# start of Data section
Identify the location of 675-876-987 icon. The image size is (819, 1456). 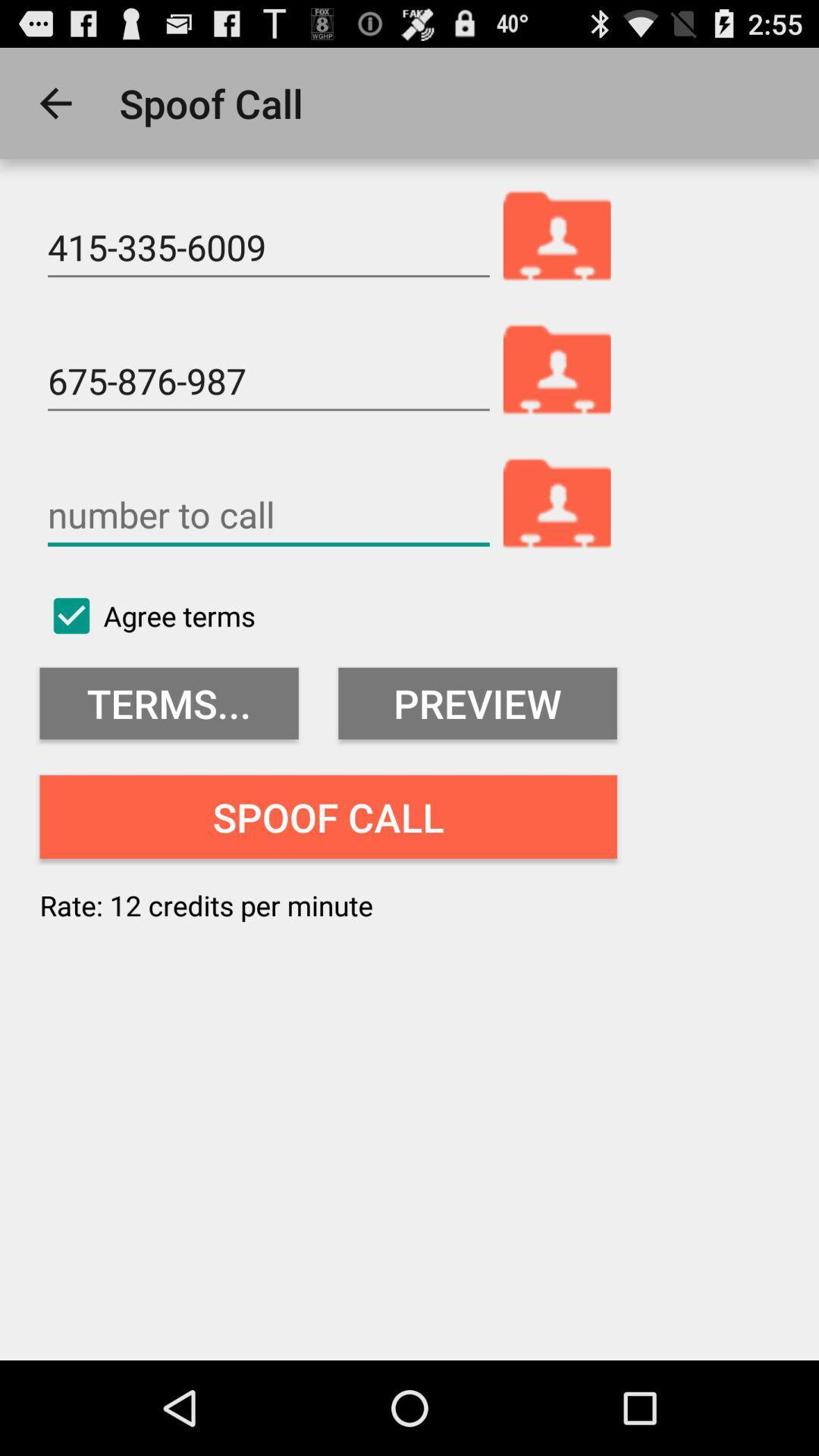
(268, 381).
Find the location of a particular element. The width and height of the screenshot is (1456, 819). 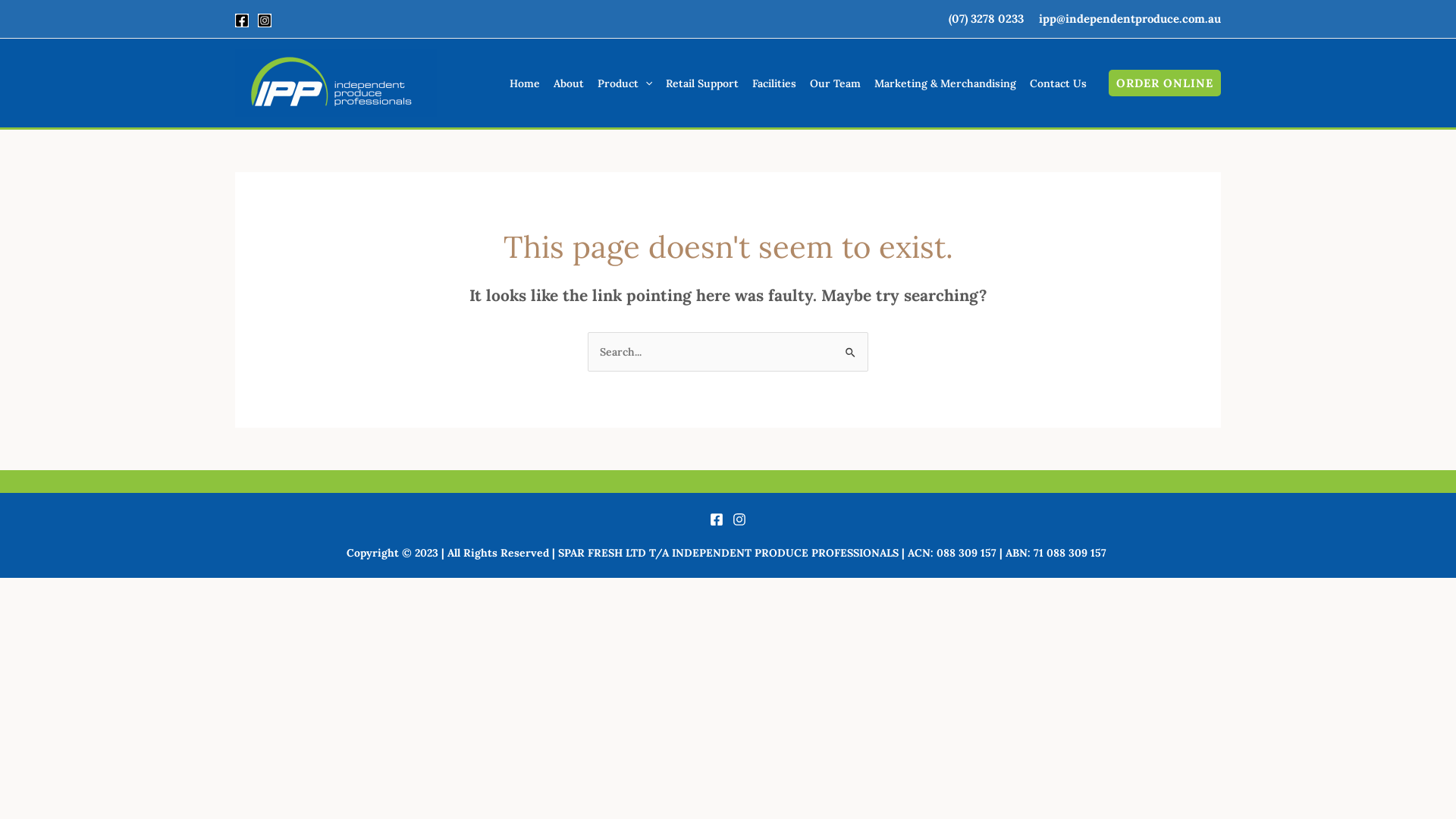

'ORDER ONLINE' is located at coordinates (1164, 83).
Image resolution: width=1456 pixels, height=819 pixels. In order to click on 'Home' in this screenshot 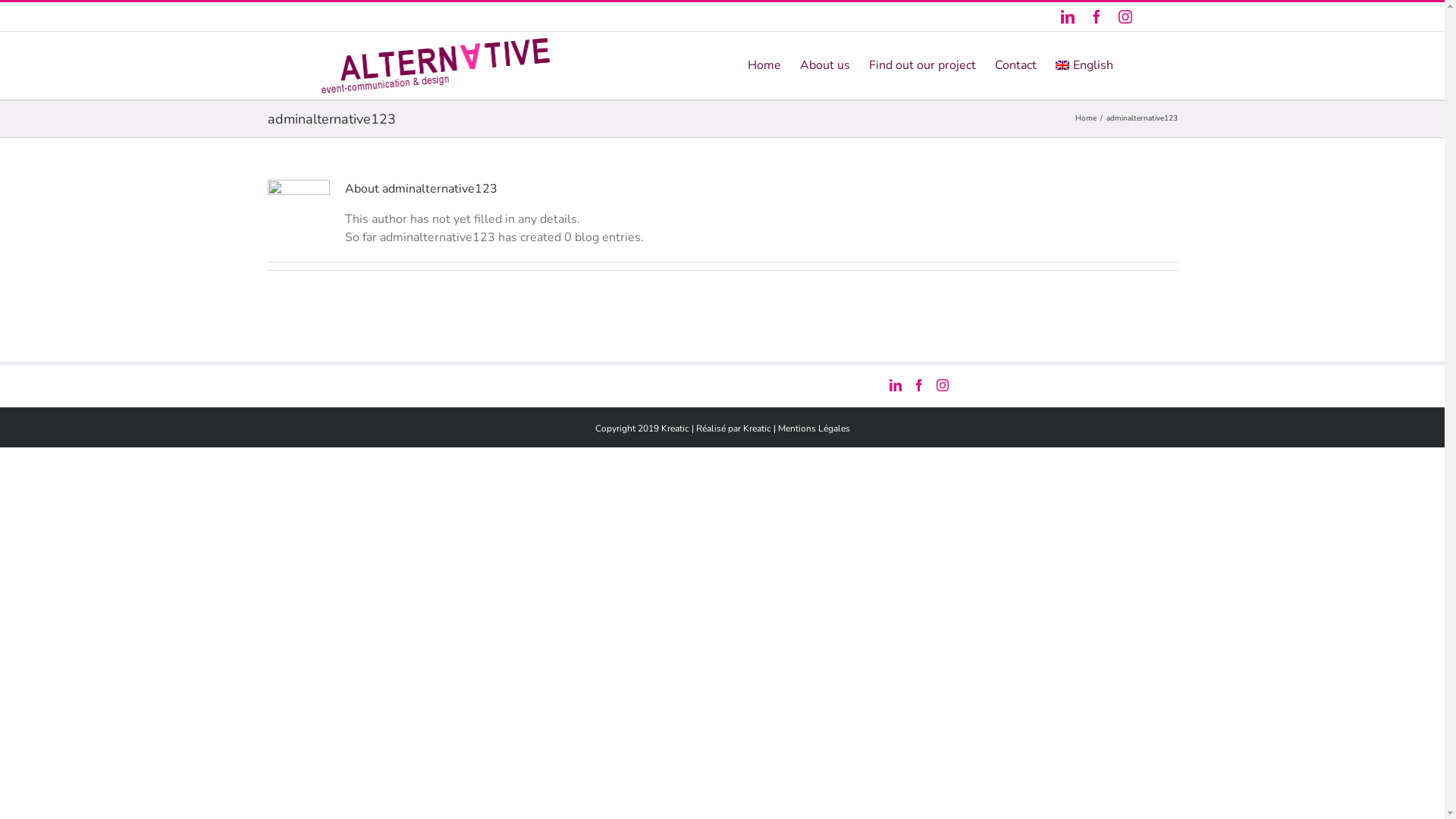, I will do `click(764, 63)`.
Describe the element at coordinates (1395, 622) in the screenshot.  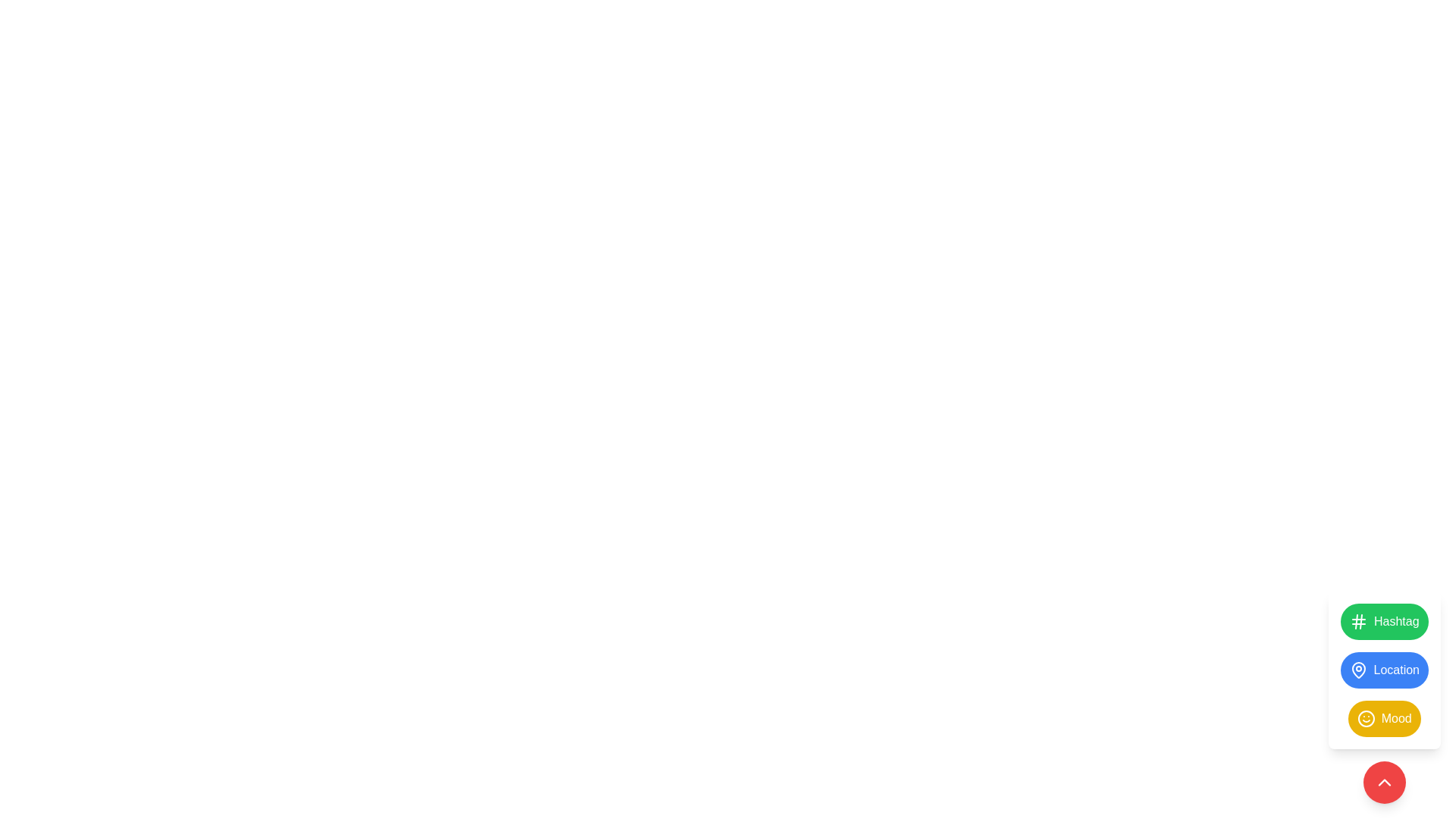
I see `the 'Hashtag' label, which is a white text label inside a green rounded rectangle located at the top of a vertical stack of buttons` at that location.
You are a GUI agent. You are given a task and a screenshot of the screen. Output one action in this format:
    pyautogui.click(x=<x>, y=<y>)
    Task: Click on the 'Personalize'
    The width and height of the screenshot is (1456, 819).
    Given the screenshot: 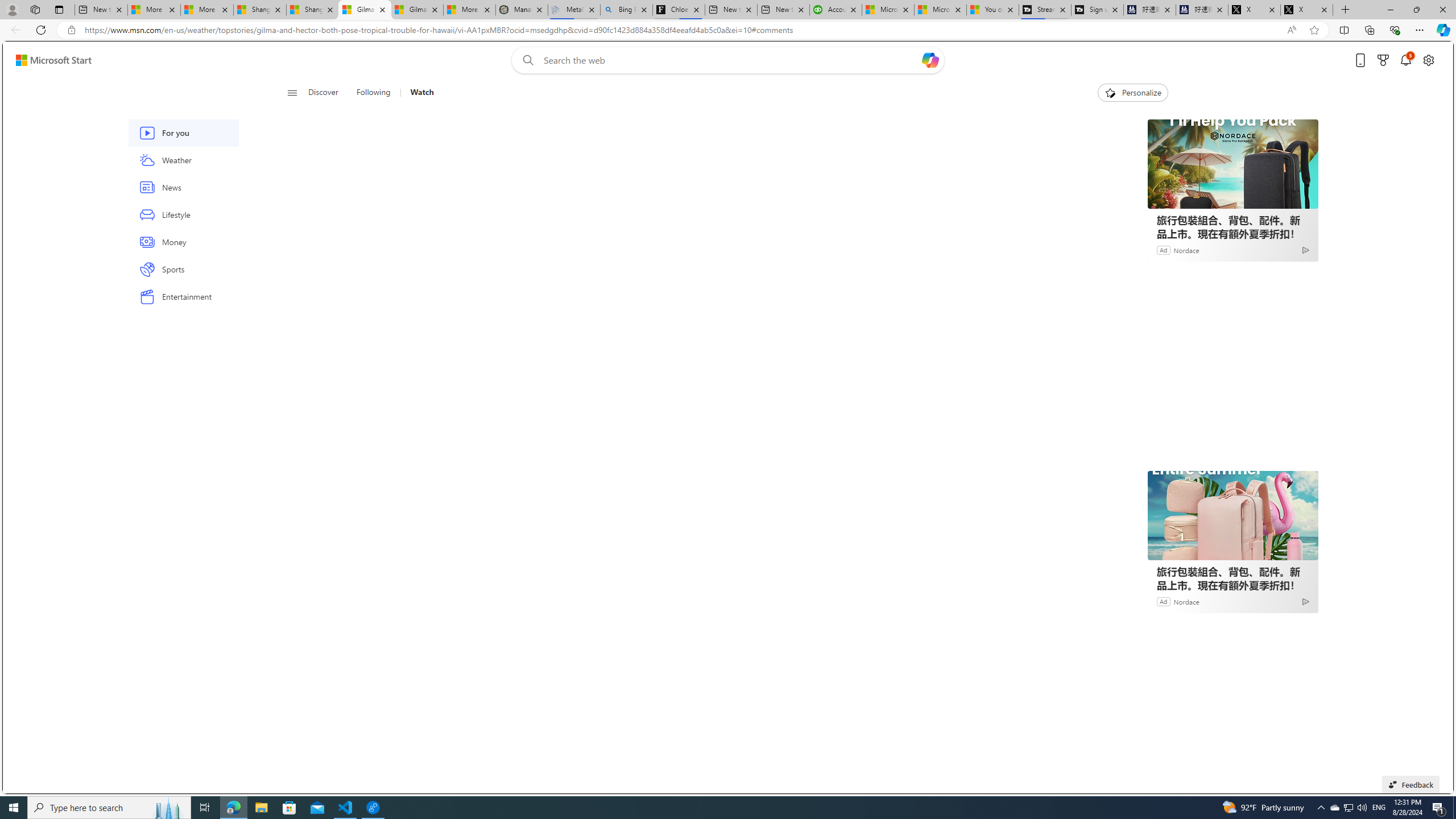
# end of Data section
→ **Exercise**:
Rewrite the rows from the line containing "Describe the element" through the end of the rows, swapping "screenshot" for "screen capture" and keeping everything else the same. Leave the pictures out.

→ **The solution**:
Describe the element at coordinates (1395, 622) in the screen capture.  
I see `the 'Hashtag' label, which is a white text label inside a green rounded rectangle located at the top of a vertical stack of buttons` at that location.
You are a GUI agent. You are given a task and a screen capture of the screen. Output one action in this format:
    pyautogui.click(x=<x>, y=<y>)
    Task: Click on the 'Personalize'
    The width and height of the screen capture is (1456, 819).
    Given the screen capture: 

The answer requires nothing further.